SAÚDE

Obesidade vai além da estética e exige cuidados, alerta médica

Por Giovanna Attili | da Redação
| Tempo de leitura: 3 min
Sampi/Franca
Agência SP
A popular caneta emagrecedora
A popular caneta emagrecedora

"Obesidade é uma doença crônica, uma doença crônica grave.” O alerta é da médica endocrinologista Aniette Renom. No Dia Mundial da Obesidade, celebrado na última quarta-feira, 4, a Rádio Difusora recebeu a especialista para falar sobre as complicações da doença e os riscos de a obesidade ser tratada apenas como uma questão ligada à aparência.

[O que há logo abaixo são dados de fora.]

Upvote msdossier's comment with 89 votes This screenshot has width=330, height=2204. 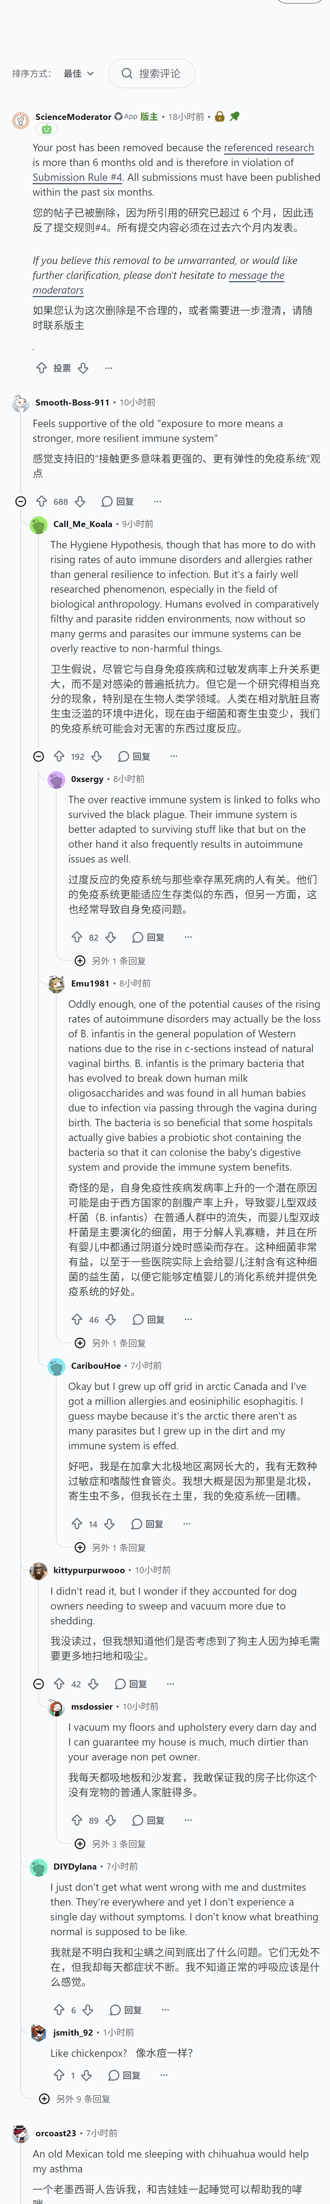(x=77, y=1820)
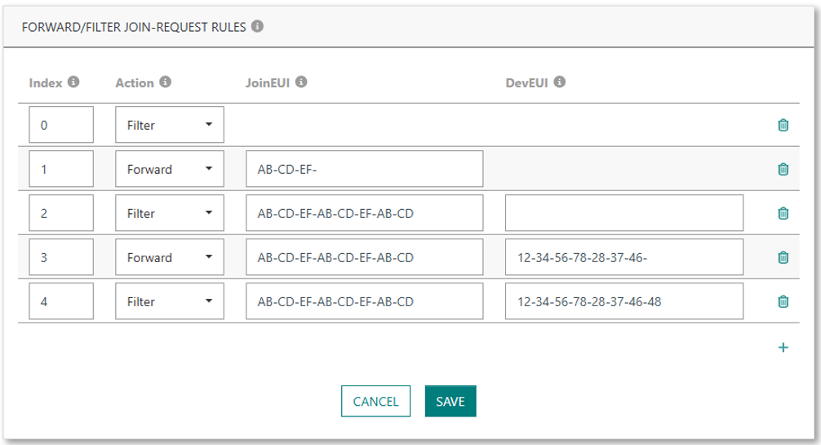Add a new rule with plus icon
The image size is (821, 445).
783,348
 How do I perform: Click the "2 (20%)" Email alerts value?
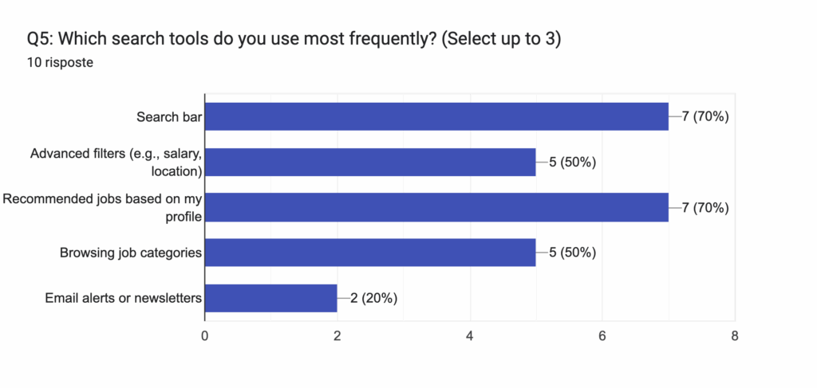point(374,299)
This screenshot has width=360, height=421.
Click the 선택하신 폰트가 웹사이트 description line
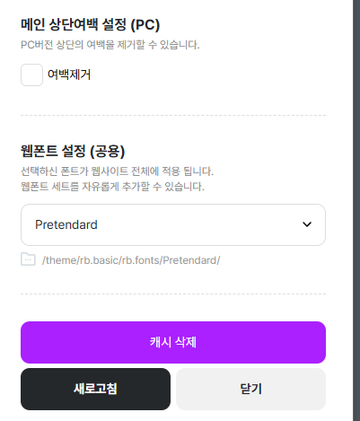[x=117, y=171]
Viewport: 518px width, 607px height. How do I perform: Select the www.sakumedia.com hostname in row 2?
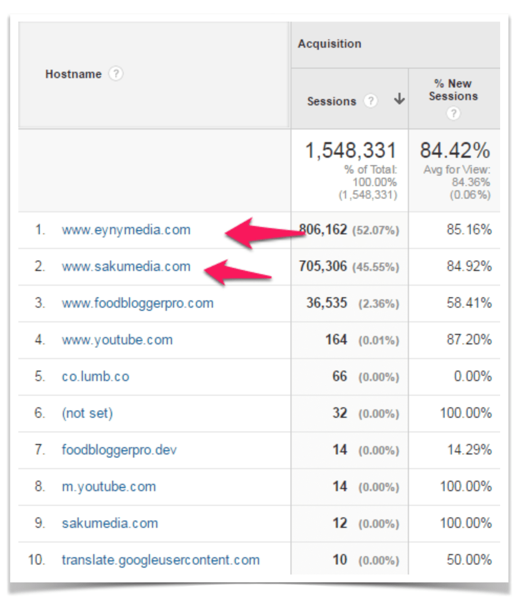tap(126, 266)
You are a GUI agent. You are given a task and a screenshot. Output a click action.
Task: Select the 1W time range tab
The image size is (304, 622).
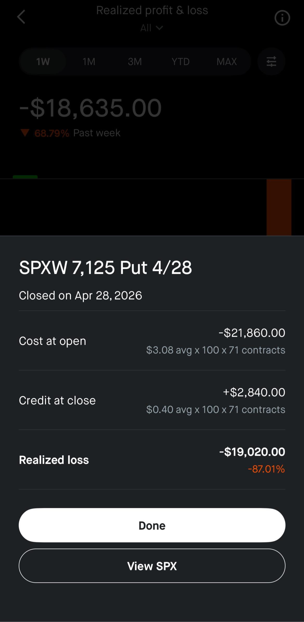pos(43,62)
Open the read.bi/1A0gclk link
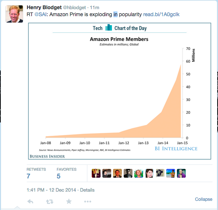 pos(161,14)
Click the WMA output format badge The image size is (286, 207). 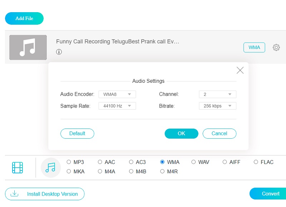click(254, 47)
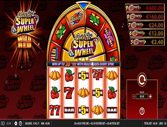This screenshot has width=167, height=127.
Task: Increase total bet with the plus button
Action: [x=150, y=97]
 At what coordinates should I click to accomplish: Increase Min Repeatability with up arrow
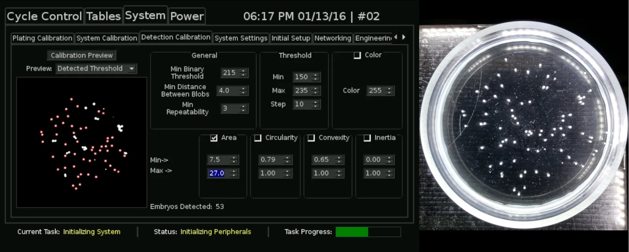[243, 106]
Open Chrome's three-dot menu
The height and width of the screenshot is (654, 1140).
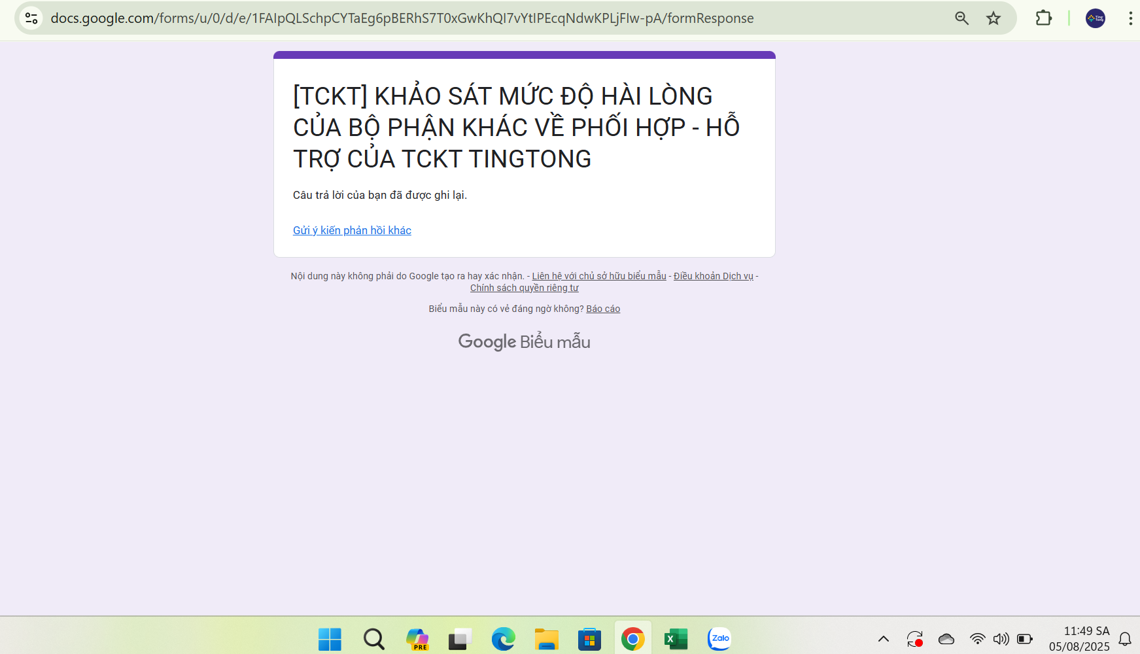pyautogui.click(x=1130, y=18)
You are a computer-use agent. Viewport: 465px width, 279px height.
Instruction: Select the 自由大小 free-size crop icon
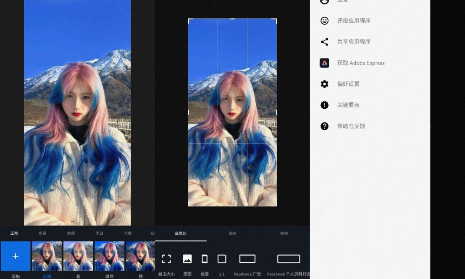tap(166, 259)
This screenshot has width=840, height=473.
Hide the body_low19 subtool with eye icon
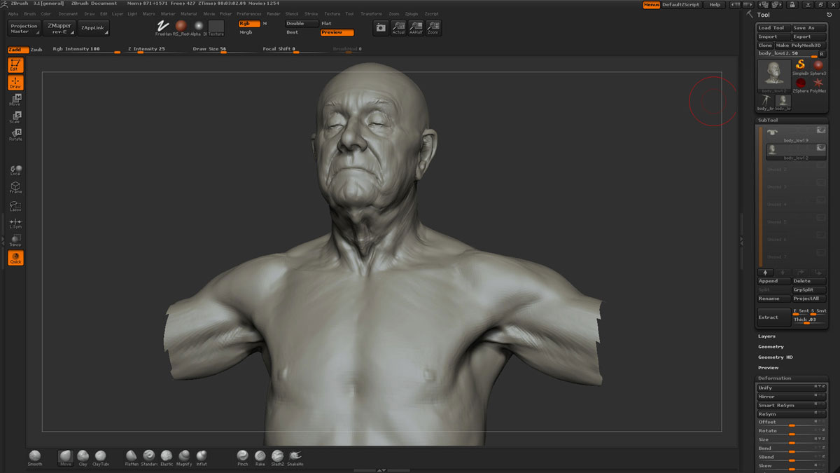820,130
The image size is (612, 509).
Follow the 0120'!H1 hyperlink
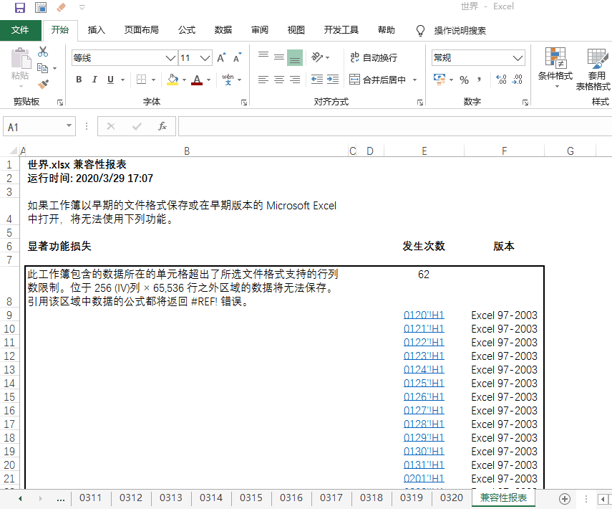(x=424, y=315)
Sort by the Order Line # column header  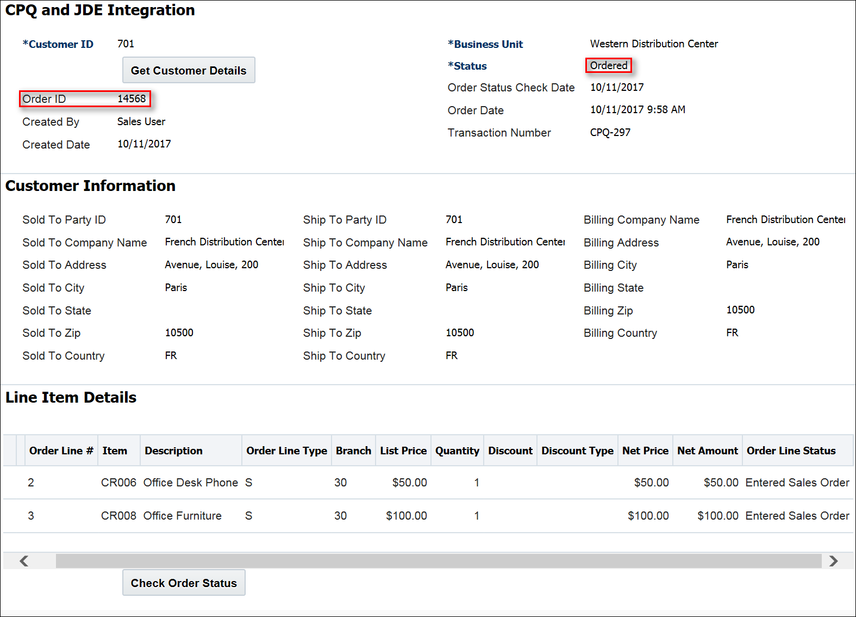61,451
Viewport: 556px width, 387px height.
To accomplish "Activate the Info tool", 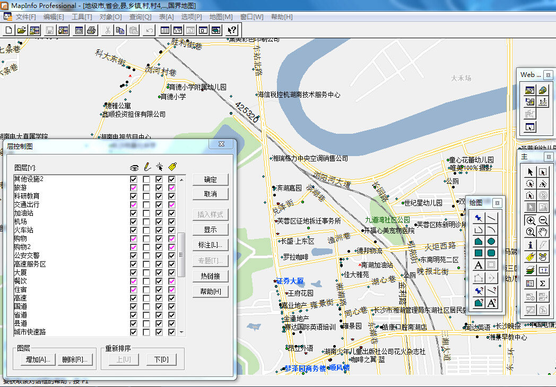I will (531, 245).
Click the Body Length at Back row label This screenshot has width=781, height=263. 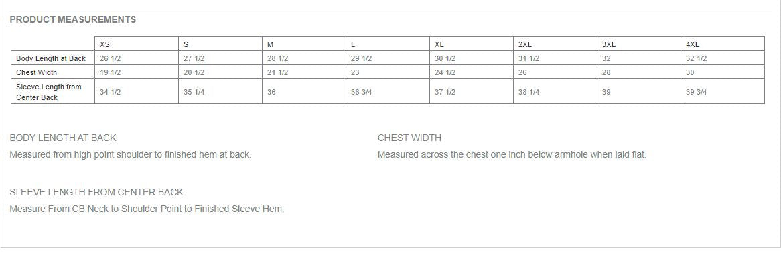(51, 58)
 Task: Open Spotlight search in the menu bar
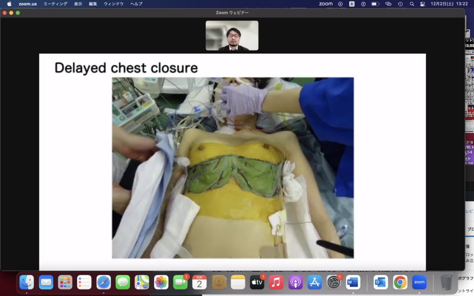click(412, 4)
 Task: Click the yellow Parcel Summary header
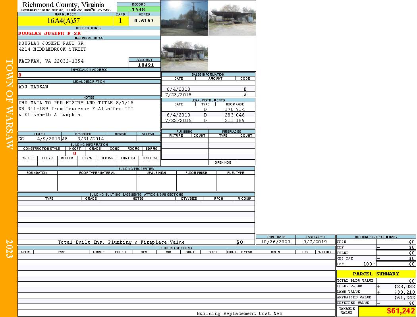point(376,274)
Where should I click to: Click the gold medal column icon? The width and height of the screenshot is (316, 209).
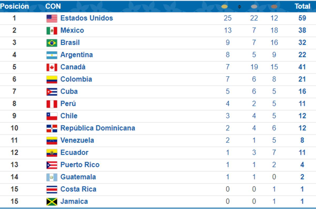(225, 7)
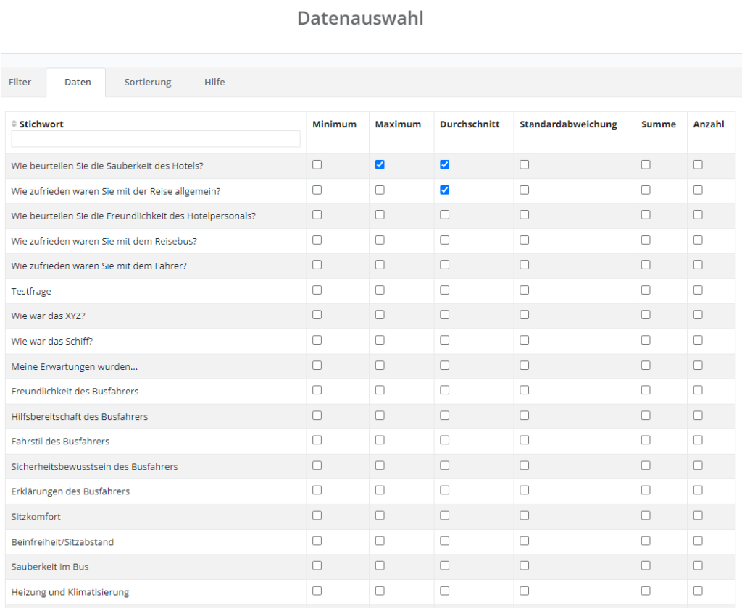The height and width of the screenshot is (608, 742).
Task: Click the Stichwort column header to sort
Action: [41, 124]
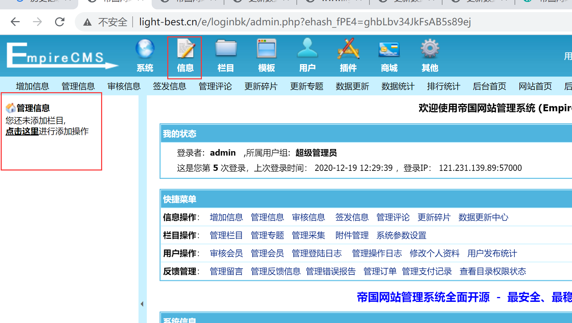Select 数据统计 in the submenu bar

tap(398, 86)
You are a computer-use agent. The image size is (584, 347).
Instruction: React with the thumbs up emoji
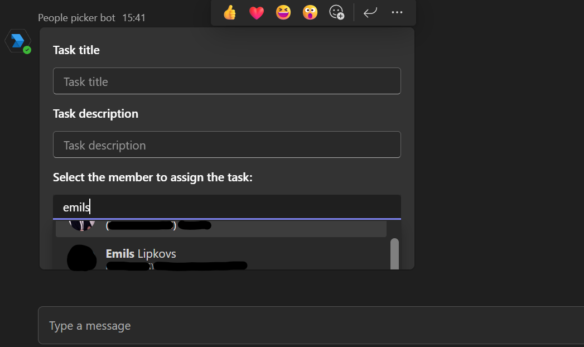tap(230, 12)

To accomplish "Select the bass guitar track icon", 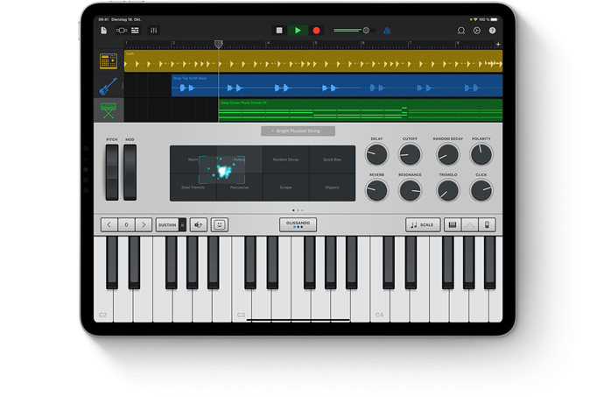I will click(109, 86).
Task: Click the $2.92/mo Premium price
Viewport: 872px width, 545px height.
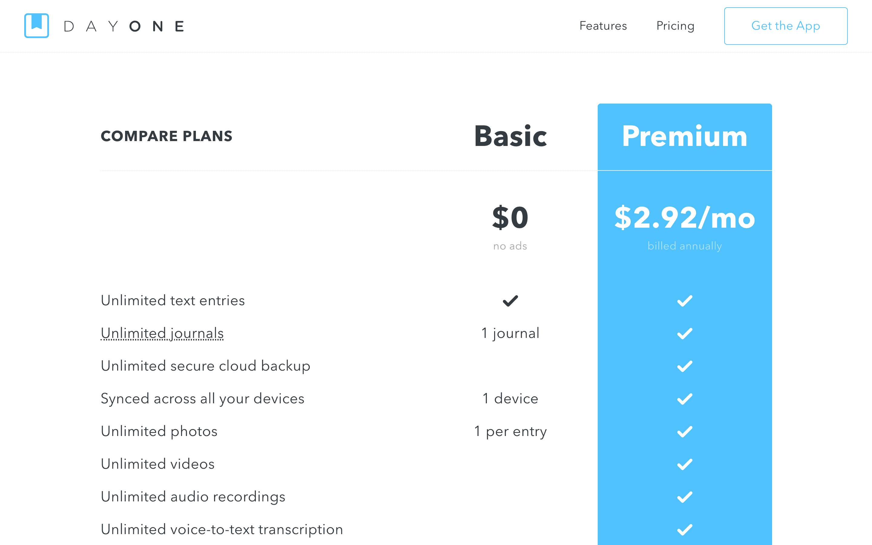Action: coord(685,218)
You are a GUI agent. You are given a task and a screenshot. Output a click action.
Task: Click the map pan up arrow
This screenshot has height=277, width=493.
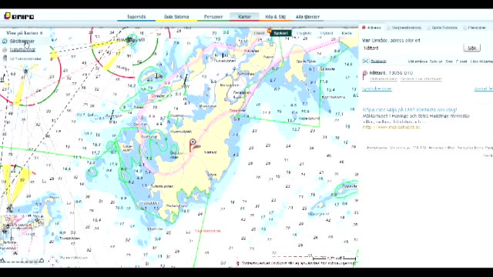click(x=53, y=258)
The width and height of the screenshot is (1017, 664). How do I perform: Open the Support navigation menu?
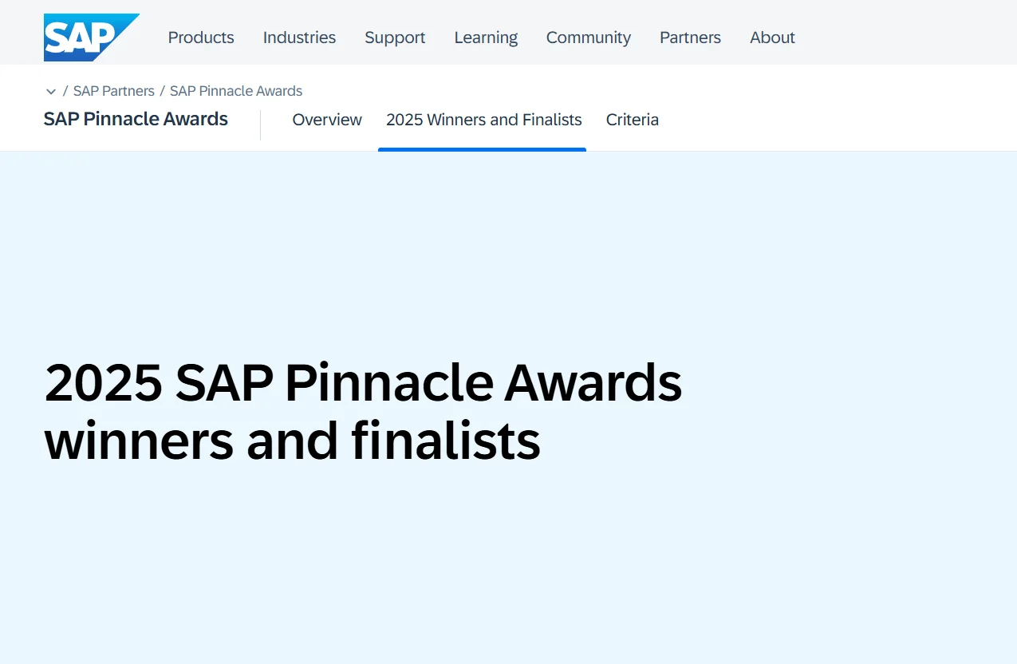395,38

Durante a entrevista, a especialista explicou que a obesidade é uma doença crônica, associada a uma série de problemas de saúde que vão muito além do impacto estético. Segundo ela, ainda há muitos estigmas e crenças equivocadas em torno do tema, o que dificulta o entendimento da obesidade como uma condição que exige acompanhamento contínuo. “Obesidade é uma doença crônica, uma doença crônica grave”, afirmou.

A médica destacou que mesmo pacientes que não apresentam queixas imediatas podem desenvolver complicações importantes ao longo do tempo. Entre os riscos associados, estão problemas articulares, varizes, trombose, apneia do sono, hipertensão de difícil controle e doenças cardiovasculares. “Mesmo o paciente obeso que eventualmente possa não ter nenhuma queixa ou nenhuma disfunção no dia a dia decorrente do seu sobrepeso, ele é uma bomba-relógio e ele vai ter complicações ligadas a esse excesso de peso”, disse.

Aniette Renom também chamou atenção para a relação direta entre obesidade e o aumento do risco de diversas doenças graves, como diabetes tipo 2, infarto, insuficiência cardíaca e alguns tipos de câncer. Segundo ela, o excesso de peso está associado, por exemplo, ao câncer de endométrio em mulheres, além de elevar o risco de câncer de mama, próstata e rim.

Outro ponto abordado foi o uso de medicamentos injetáveis para o tratamento da obesidade e do diabetes. A médica explicou que essas medicações são eficazes quando bem indicadas, mas vêm sendo utilizadas de forma inadequada, muitas vezes com a expectativa de resultados rápidos e sem mudanças no estilo de vida. “Esse termo de caneta emagrecedora dá a ideia de que qualquer paciente que queira perder qualquer quantidade de peso vai usar a caneta, vai perder o peso e está tudo resolvido”, afirmou.

Segundo a endocrinologista, o uso pontual desses medicamentos, seguido da interrupção sem acompanhamento, costuma resultar no reganho de peso. Ela explicou que o organismo reage à perda de gordura tentando retornar ao maior peso já atingido, o que faz parte da fisiologia humana e caracteriza a obesidade como uma doença recidivante.

A entrevista também abordou os riscos do uso de versões não originais desses medicamentos, trazidas de outros países sem registro no Brasil. A médica alertou para a falta de controle sobre a produção, armazenamento e aplicação dessas substâncias, além da ocorrência de reações adversas graves associadas ao uso irregular.

“A farmacovigilância da Anvisa tem alertado sobre a associação dessas tirzepatidas com reações alérgicas graves, com reações pirogênicas, febre, elevação de temperatura e tremor”, disse.

Aniette Renom reforçou ainda que a perda de peso rápida, sem orientação médica e nutricional, pode levar à desnutrição, perda de massa muscular, cálculo biliar, pancreatite e prejuízos à saúde geral. Para ela, emagrecer sem se alimentar adequadamente não representa melhora real da condição do paciente. “Nem sempre perder peso significa que você melhorou a sua nutrição”, afirmou.

A médica destacou que o tratamento da obesidade exige acompanhamento profissional, alimentação estruturada, prática de atividade física e, quando indicado, uso responsável de medicação, sempre com foco na saúde e não apenas na redução do peso corporal.